» BRIEF
Reproduce the listing below verbatim, from the line that contains "Where should I click to: Select" through the end of the listing, and leave the pictures out of your answer.

» STORED ROWS
****************************************
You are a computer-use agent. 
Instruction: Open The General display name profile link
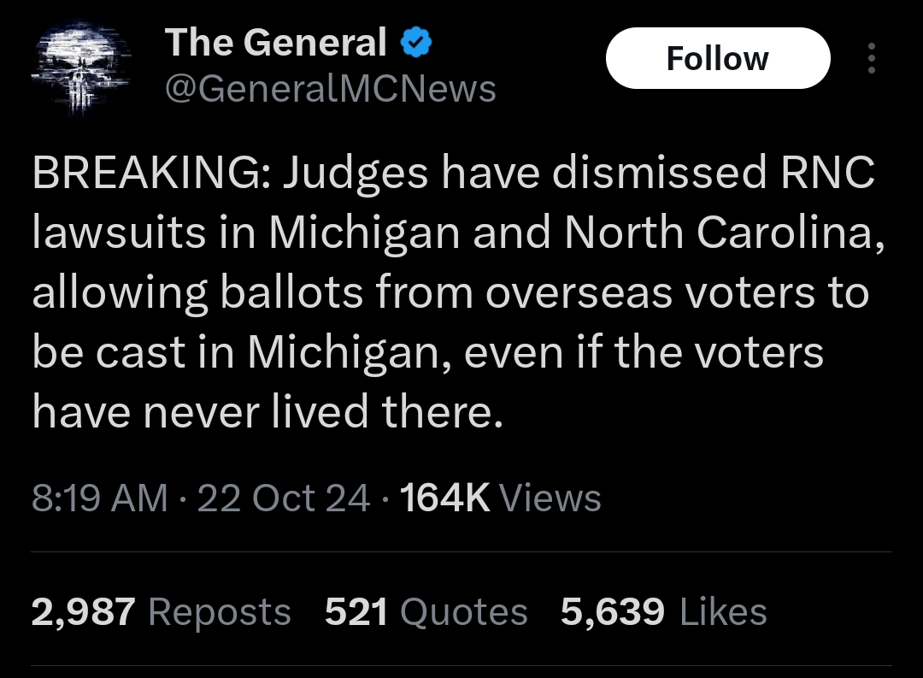[275, 43]
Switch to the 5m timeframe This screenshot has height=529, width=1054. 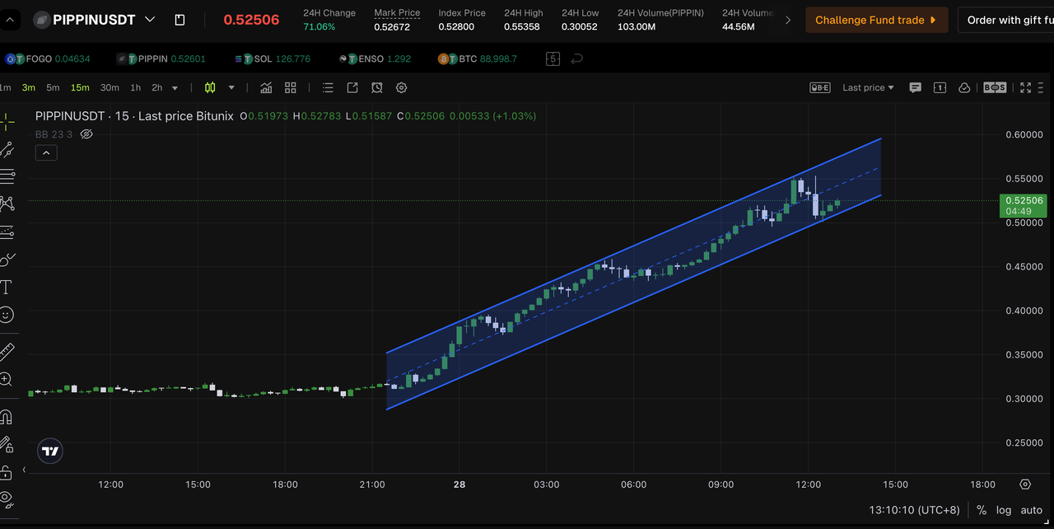[x=52, y=87]
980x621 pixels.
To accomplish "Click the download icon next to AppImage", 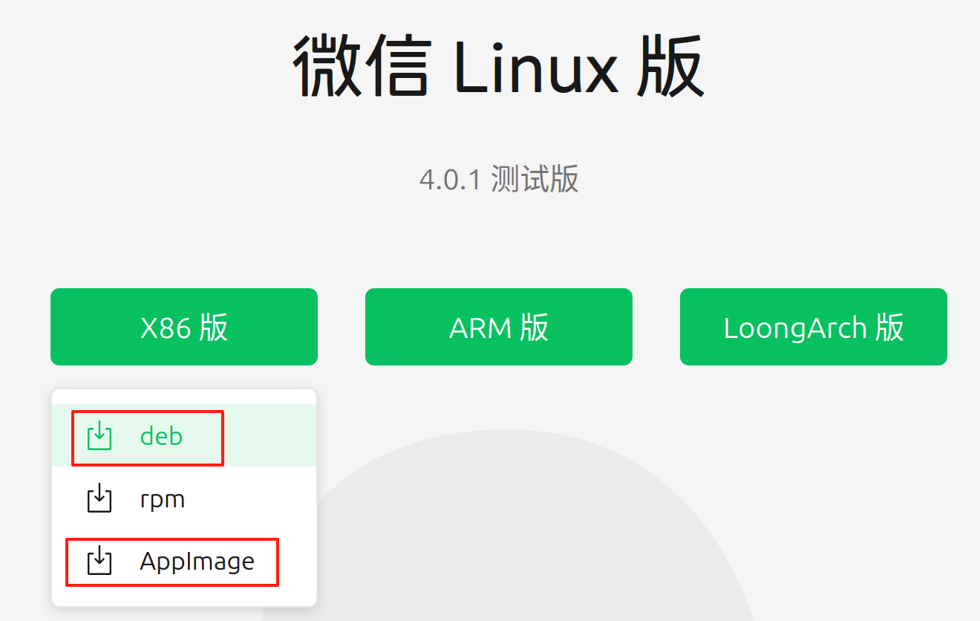I will 99,562.
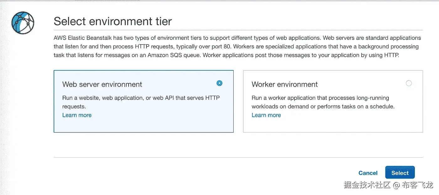439x195 pixels.
Task: Click the divider line below the heading
Action: [238, 30]
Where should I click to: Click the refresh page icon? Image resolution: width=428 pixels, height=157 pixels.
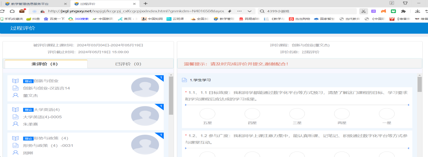(x=2, y=11)
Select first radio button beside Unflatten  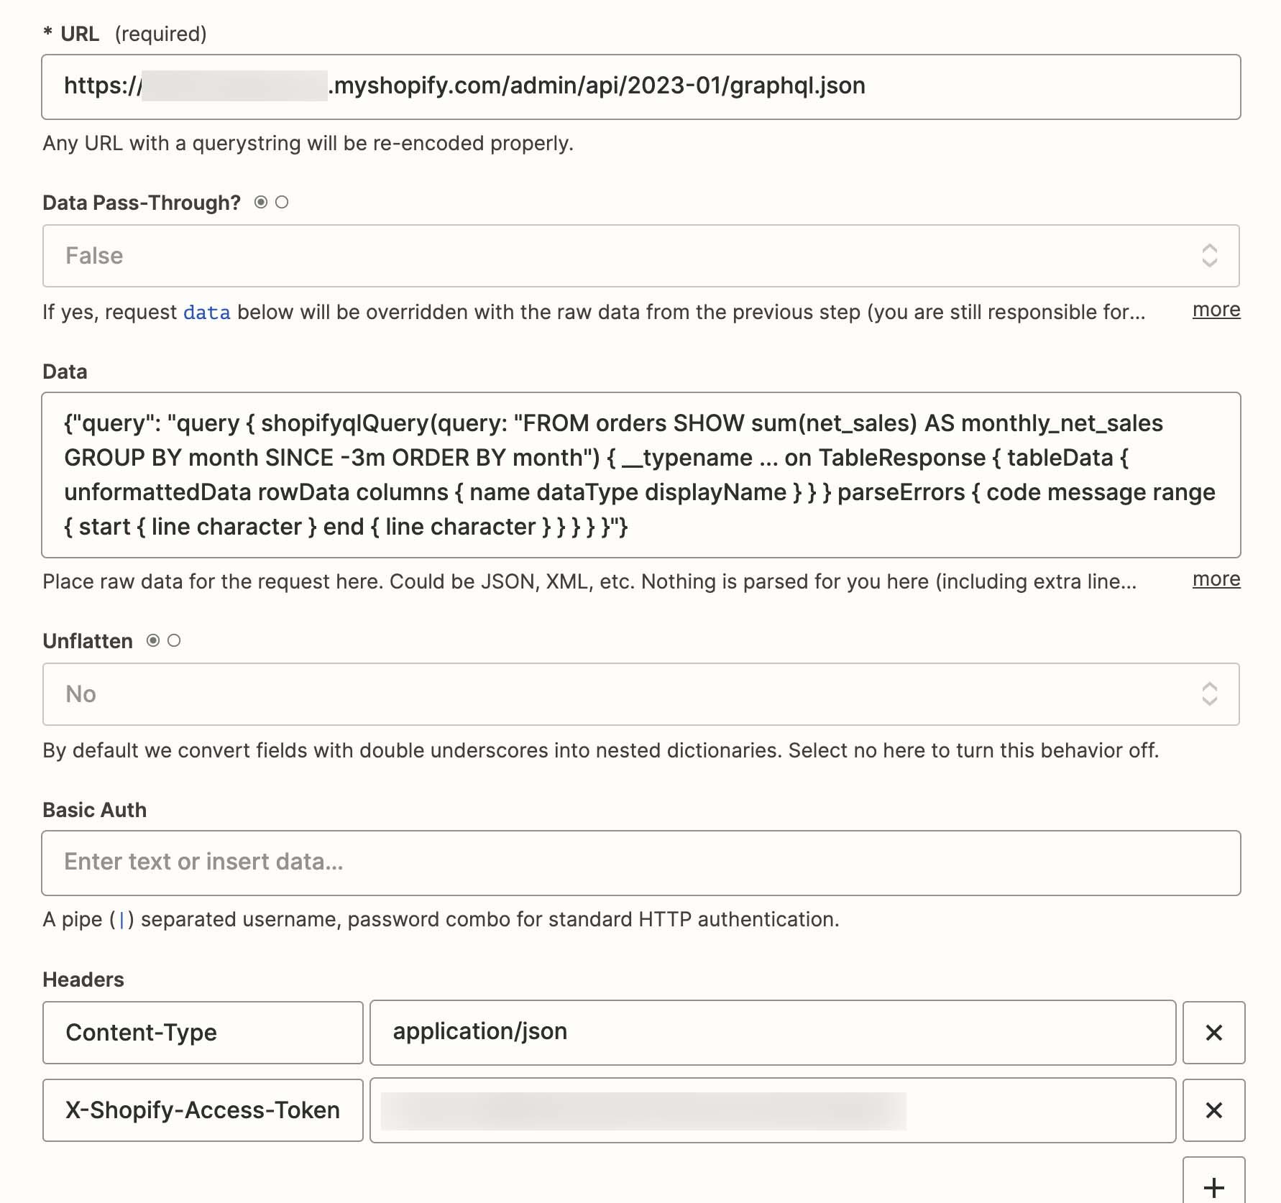point(153,640)
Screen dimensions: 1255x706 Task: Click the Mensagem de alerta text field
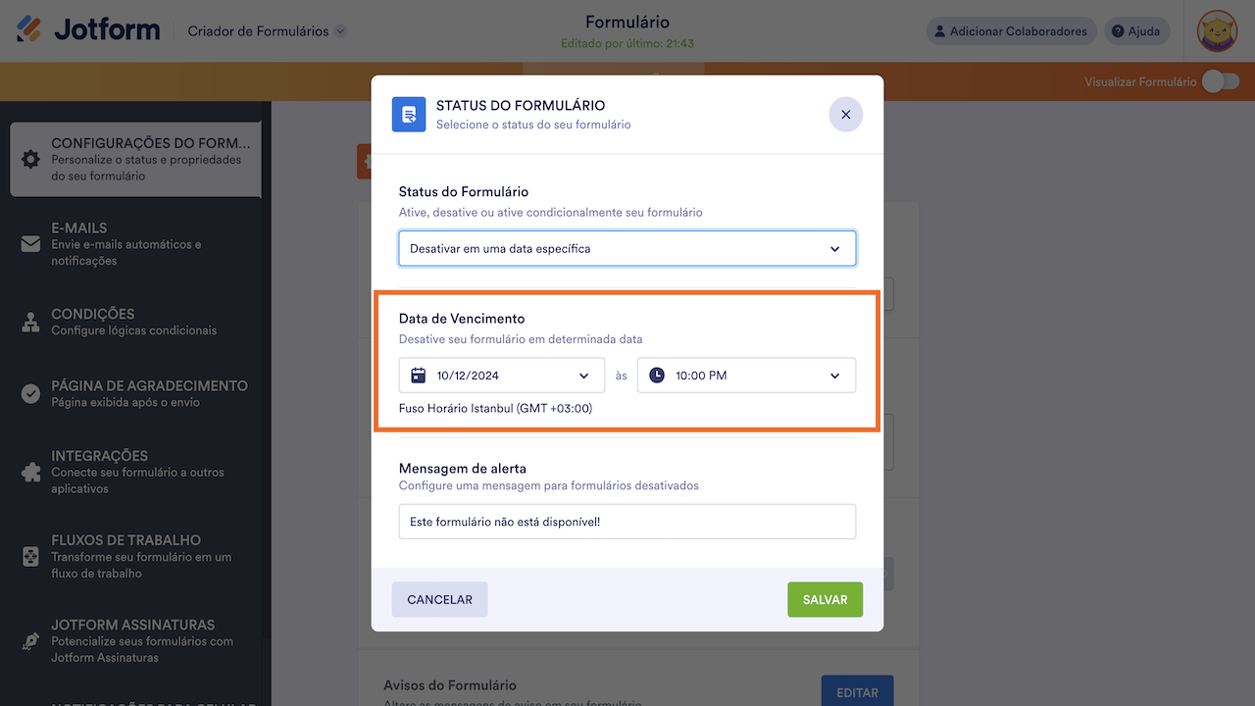(x=628, y=522)
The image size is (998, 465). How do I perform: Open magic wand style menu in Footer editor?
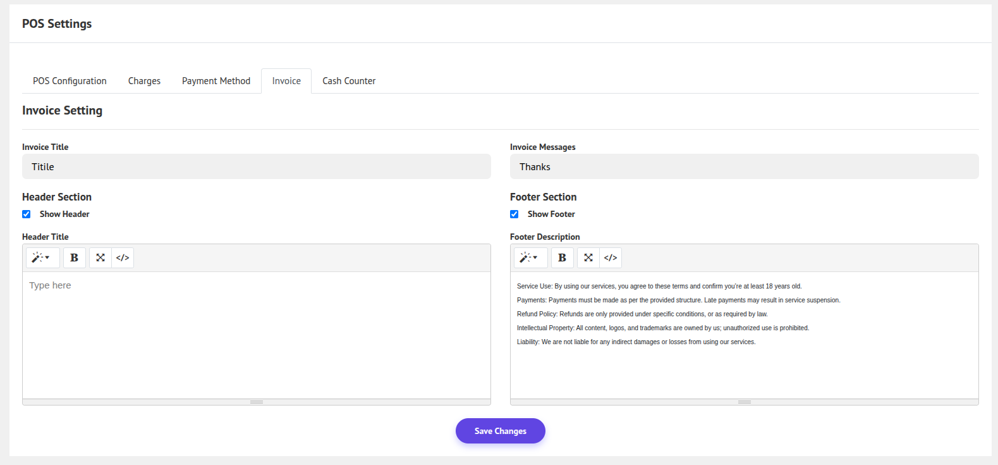click(530, 257)

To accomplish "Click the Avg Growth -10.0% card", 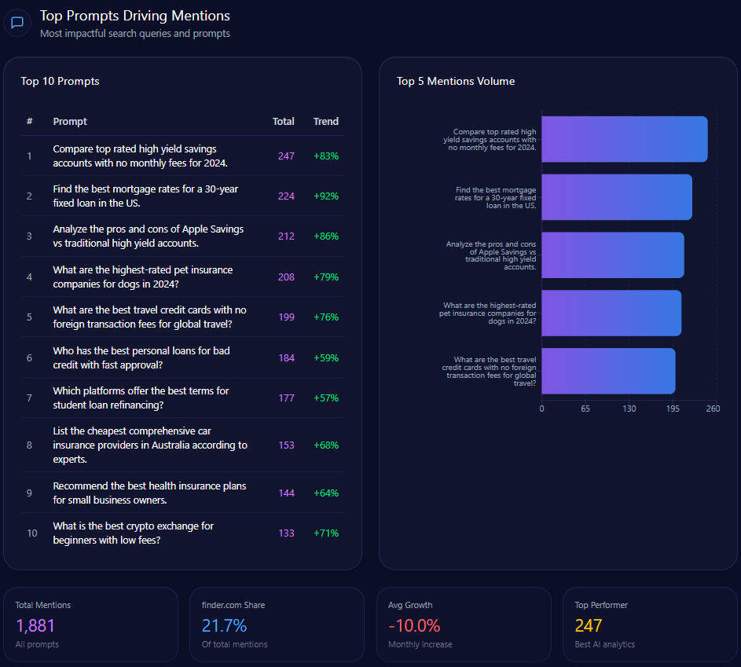I will (463, 625).
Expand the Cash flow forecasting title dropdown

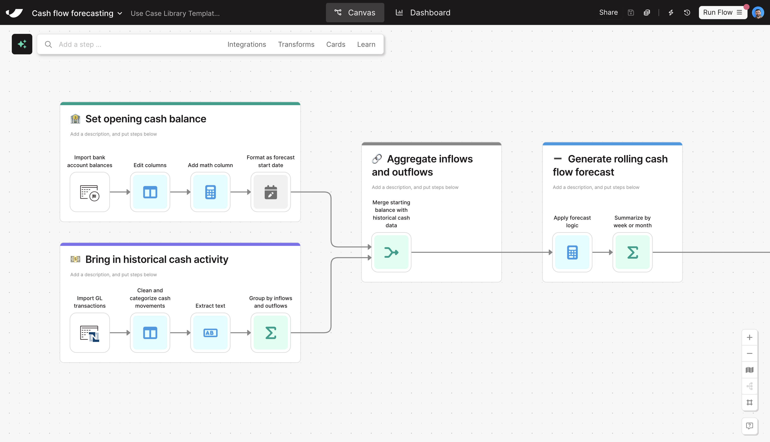[120, 13]
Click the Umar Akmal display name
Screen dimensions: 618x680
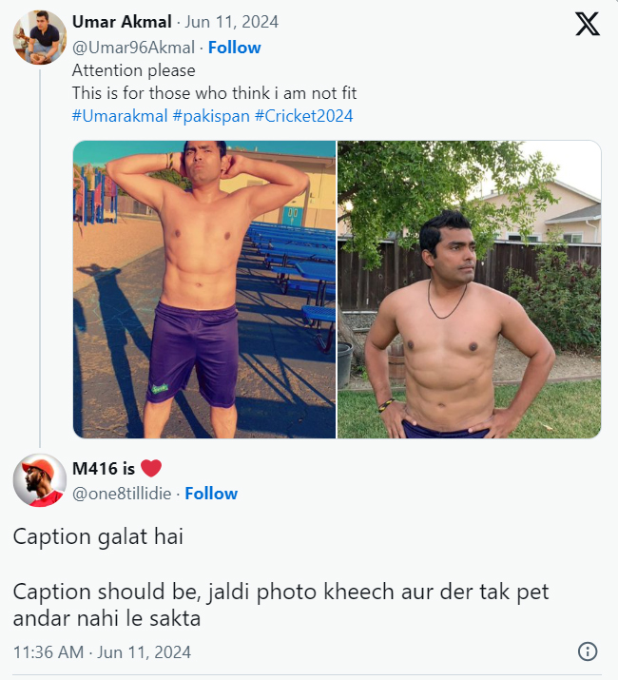click(x=122, y=22)
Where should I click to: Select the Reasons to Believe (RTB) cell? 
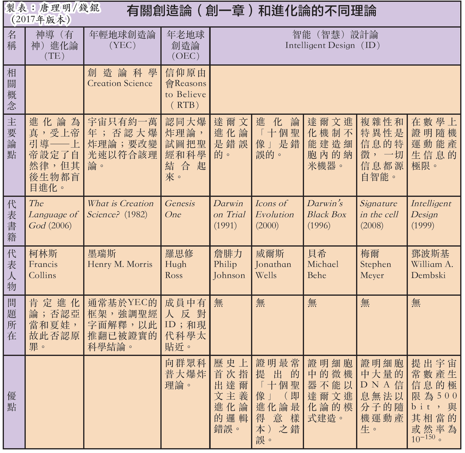[x=186, y=89]
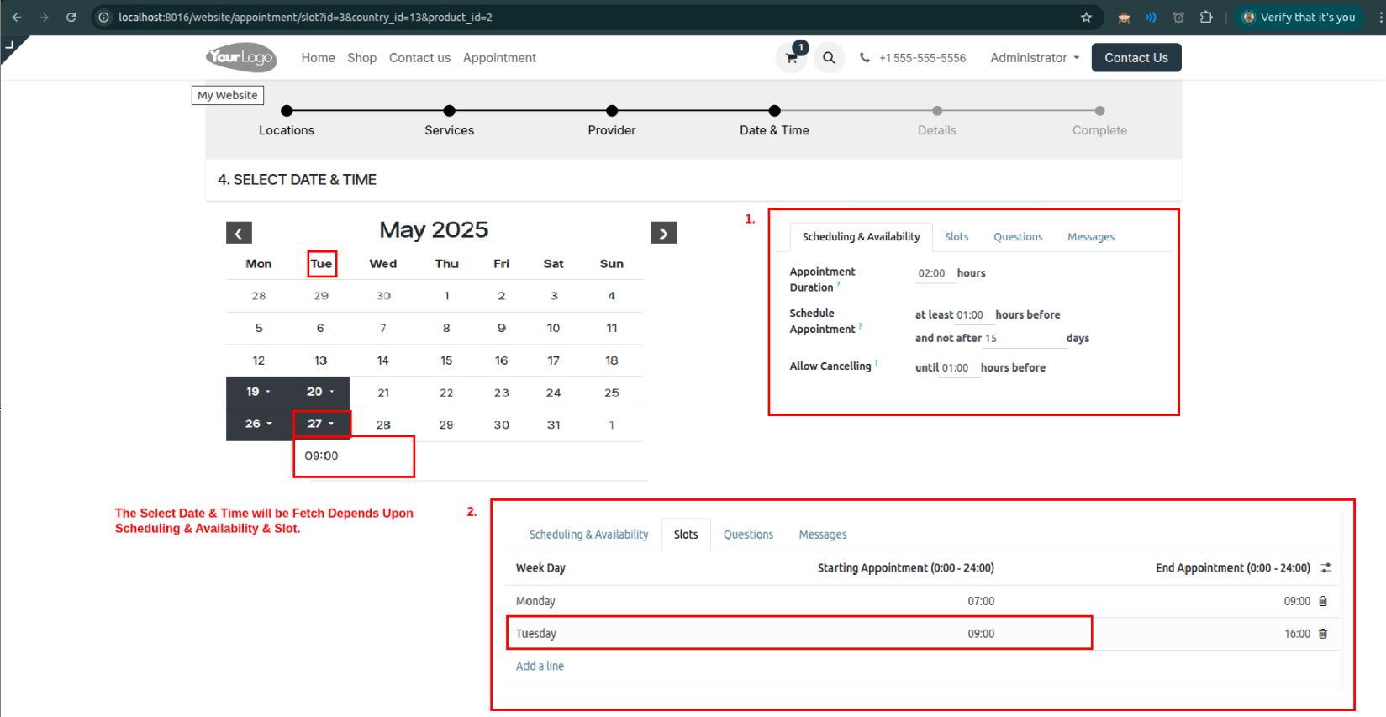Bookmark this page with star icon
1386x717 pixels.
1086,17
****************************************
» SOLUTION TO THE PROBLEM
Where should I click to: Select the Reasons to Believe (RTB) cell? 
[x=186, y=89]
Bookmark this page with star icon
1386x717 pixels.
1086,17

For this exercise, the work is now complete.